Throughout the epidemic, Fenstersheib continued to serve as a hands-on clinician, caring for HIV patients for more than 27 years, even after becoming the County’s Public Health Officer and later, after adding the role of the Public Health Department Director.

The epidemic had a profound impact on Fenstersheib personally. His partner was diagnosed as HIV positive in 1984 and died in 1992. In addition, Fenstersheib has sung with the San Francisco Gay Men’s Chorus since 1983, and he reflects on the loss of more than 300 members of the chorus who have died of AIDS since the epidemic began.

Fenstersheib retired from the county in Sept. 2013. In 2020, due to his knowledge of public health and infectious diseases, he was hired back to be the COVID-19 testing and vaccine officer at the county’s Emergency Operation Center.

Ira Greene

ira greene profile

In 1981, Dr. Ira Greene was already a well-respected and beloved doctor. As the Chief of Dermatology at Santa Clara Valley Medical Center (VMC), he began seeing an increasing number of patients with Kaposi’s sarcoma (KS). At the time, he didn’t know that he was treating an illness that would soon grow into an epidemic.

Greene attended medical school at the University of North Carolina, and after initial training as an internist in Arizona, he made his way to Stanford for a residency in dermatology. He eventually became a clinical professor there, in addition to his role at VMC.

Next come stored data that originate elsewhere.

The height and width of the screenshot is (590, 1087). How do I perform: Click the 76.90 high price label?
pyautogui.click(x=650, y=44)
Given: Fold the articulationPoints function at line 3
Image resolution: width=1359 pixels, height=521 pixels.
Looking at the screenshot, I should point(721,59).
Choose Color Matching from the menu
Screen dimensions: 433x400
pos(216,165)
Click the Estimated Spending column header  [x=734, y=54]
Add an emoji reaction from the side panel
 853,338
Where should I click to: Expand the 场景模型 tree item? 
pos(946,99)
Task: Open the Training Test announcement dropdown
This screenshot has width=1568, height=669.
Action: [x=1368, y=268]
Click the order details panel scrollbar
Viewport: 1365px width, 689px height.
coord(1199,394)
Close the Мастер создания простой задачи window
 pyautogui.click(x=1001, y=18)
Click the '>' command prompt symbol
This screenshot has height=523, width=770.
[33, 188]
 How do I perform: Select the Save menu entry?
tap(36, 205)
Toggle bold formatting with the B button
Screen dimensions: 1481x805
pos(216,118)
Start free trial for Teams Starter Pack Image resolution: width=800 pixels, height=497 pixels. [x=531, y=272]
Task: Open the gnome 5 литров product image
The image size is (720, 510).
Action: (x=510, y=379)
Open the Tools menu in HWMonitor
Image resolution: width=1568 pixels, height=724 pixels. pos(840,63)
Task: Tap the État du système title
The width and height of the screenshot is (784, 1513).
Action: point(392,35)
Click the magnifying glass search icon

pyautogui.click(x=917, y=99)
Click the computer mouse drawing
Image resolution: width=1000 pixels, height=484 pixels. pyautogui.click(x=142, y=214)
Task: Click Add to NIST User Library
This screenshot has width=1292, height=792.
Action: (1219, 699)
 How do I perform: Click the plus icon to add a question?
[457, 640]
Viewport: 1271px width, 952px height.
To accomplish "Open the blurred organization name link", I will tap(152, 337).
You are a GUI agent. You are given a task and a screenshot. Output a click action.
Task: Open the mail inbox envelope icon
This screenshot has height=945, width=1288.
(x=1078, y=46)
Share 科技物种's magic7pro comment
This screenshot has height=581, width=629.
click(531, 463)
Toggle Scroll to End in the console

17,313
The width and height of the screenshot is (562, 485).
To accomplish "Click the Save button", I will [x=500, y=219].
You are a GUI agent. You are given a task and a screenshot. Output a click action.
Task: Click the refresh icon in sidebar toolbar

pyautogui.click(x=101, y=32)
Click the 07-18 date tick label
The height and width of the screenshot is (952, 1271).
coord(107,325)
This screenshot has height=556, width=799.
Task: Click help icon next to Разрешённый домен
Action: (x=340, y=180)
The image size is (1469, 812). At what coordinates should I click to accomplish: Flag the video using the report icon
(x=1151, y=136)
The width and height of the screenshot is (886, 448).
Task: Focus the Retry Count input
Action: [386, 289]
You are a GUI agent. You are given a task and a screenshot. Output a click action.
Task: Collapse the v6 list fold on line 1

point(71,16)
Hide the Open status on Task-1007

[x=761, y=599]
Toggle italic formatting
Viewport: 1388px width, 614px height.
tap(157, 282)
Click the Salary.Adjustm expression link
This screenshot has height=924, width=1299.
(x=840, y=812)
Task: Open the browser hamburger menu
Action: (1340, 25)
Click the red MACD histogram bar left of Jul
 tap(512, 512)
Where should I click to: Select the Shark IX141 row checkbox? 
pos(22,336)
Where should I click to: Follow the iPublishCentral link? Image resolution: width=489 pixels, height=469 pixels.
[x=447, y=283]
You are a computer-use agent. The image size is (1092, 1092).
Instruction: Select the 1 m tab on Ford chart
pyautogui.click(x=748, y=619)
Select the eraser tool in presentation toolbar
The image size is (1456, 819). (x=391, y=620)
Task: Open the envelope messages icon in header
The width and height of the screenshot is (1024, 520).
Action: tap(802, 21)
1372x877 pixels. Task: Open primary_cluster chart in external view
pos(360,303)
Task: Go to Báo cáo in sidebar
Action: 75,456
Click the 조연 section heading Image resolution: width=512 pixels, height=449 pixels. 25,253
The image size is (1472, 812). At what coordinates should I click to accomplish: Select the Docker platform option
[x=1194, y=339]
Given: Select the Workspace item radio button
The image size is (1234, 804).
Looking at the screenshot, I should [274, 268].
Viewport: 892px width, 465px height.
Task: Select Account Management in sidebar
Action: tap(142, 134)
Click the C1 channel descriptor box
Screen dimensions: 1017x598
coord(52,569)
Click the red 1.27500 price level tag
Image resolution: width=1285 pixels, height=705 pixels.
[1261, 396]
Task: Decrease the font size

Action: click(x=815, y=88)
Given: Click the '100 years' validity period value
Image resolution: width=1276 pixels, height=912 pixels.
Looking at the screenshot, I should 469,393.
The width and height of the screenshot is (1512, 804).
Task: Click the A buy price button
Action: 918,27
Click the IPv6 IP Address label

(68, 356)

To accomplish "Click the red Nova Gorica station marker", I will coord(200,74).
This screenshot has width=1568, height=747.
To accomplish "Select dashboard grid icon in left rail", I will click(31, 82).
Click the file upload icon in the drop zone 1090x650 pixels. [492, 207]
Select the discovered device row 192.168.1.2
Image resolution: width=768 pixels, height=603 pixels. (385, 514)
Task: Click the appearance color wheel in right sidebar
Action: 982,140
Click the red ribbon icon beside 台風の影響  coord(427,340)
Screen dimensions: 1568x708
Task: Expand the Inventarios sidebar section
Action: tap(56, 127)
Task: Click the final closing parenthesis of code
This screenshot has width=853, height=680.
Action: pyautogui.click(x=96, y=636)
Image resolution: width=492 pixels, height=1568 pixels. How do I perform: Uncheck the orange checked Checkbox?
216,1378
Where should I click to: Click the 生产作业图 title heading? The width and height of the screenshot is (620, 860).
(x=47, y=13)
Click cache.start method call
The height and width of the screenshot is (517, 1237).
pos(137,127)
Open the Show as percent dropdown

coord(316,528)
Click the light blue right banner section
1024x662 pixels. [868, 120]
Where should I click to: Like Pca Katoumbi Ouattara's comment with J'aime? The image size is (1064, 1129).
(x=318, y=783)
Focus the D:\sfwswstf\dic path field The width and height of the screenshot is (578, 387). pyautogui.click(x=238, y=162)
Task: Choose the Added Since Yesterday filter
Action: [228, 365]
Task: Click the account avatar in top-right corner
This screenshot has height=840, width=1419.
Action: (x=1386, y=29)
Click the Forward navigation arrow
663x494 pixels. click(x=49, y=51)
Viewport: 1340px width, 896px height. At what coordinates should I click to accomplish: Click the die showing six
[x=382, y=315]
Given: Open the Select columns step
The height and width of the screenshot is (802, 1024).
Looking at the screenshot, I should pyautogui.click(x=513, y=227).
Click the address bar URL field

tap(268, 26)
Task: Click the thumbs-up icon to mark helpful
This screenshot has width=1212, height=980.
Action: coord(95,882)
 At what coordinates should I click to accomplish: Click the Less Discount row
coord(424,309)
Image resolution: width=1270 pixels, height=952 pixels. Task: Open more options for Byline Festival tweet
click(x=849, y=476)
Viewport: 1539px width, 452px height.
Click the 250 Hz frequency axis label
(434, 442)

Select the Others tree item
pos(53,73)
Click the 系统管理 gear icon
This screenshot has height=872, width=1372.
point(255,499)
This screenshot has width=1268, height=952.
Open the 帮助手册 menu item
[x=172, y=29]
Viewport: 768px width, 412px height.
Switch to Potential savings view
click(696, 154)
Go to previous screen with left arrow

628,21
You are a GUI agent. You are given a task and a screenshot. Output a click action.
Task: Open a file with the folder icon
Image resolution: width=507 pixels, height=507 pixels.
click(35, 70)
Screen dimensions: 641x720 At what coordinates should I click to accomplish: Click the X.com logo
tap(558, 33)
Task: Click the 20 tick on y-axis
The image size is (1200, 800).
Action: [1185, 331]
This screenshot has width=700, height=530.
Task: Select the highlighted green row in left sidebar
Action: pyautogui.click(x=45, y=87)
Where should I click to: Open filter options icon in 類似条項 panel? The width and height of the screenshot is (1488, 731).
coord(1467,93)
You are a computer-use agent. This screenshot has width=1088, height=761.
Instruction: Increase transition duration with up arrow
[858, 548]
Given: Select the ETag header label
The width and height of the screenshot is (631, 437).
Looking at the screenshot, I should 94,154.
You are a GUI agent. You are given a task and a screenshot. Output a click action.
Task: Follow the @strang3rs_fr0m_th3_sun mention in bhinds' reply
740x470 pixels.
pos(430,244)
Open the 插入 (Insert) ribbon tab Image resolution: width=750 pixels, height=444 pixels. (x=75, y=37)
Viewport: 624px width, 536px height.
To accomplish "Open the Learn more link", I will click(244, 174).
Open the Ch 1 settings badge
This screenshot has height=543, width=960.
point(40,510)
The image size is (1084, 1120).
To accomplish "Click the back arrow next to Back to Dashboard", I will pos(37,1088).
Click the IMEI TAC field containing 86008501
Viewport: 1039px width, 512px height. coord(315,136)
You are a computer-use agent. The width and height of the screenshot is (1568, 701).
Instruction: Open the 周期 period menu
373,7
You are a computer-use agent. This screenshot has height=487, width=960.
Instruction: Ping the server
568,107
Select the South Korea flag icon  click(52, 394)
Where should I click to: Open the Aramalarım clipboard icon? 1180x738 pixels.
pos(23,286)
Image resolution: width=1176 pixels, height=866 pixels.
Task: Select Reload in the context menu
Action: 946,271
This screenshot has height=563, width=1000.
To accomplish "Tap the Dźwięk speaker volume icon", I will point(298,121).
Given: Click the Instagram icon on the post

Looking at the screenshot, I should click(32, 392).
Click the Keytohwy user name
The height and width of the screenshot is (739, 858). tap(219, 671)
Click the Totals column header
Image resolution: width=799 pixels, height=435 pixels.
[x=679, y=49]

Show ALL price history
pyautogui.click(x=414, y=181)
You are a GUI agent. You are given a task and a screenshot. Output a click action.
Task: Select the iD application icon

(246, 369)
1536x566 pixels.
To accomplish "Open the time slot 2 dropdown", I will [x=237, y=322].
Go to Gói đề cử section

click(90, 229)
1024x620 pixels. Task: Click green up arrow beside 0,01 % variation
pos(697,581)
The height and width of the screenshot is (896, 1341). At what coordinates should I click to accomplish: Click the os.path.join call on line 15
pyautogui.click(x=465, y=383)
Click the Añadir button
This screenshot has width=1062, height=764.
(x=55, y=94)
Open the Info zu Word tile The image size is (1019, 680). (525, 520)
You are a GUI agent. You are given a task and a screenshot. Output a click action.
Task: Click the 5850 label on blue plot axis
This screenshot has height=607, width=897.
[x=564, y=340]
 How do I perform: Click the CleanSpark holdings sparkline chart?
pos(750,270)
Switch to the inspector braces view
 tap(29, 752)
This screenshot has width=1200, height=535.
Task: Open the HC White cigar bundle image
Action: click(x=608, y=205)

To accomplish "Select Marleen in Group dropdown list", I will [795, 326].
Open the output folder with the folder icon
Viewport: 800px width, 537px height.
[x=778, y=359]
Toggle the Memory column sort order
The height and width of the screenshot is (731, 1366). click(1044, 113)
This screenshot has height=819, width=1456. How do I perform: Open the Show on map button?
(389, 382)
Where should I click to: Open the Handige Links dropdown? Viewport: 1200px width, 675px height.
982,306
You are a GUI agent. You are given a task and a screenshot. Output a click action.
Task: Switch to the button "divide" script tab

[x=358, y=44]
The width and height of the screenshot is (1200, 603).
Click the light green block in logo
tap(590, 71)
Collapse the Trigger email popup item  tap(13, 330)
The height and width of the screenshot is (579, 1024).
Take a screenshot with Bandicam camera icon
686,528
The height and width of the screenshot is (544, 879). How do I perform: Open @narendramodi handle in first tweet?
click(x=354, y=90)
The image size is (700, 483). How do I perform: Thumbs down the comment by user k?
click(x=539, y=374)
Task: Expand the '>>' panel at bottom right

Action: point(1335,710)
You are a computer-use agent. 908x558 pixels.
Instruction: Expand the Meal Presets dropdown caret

The KS cases Greene saw in the early 1980s caught his attention because they began appearing in relatively young men. Until that time, KS was an extremely rare condition that mostly afflicted elderly patients. Because Greene had experience in internal medicine, he also took note of the strange mix of skin lesions, swollen glands, lethargy, pneumonia, and other symptoms affecting these patients.

That laundry list of symptoms soon became associated with the syndrome doctors would come to call AIDS. Greene’s knowledge and background as a gay health care professional made him a logical choice for leading the effort to combat the emerging disease. Alongside Dr. David Stevens, Greene established a specialty treatment center at VMC that eventually became known as the Partners in AIDS Care and Education (PACE) Clinic. However, it was his empathy and connection to his patients that truly made him the right person for the job.

By 1988, Greene became associate director of Santa Clara County’s AIDS program. Even though that leadership role took much of his time, Greene never stopped seeing people with AIDS one-on-one as a primary care physician. His compassion during these often bleak years was steadfast. He did all that he could for his patients, often securing experimental treatments in a last-ditch effort to save the dying.

Friends who knew Greene saw the emotional toll that this work exacted. He developed many close personal ties to patients who ultimately succumbed to the epidemic. Still, he continued to make visits to AIDS patients through the 1990s.

“When you work with dying people, you learn a lot about yourself. You are forced to confront your own feelings about death. You feel very mortal,” Greene said in an interview with the San Jose Mercury News in the late 1980s.

Tragically, Greene died in 1998 when his Palo Alto home caught fire. It was a shocking loss for the community.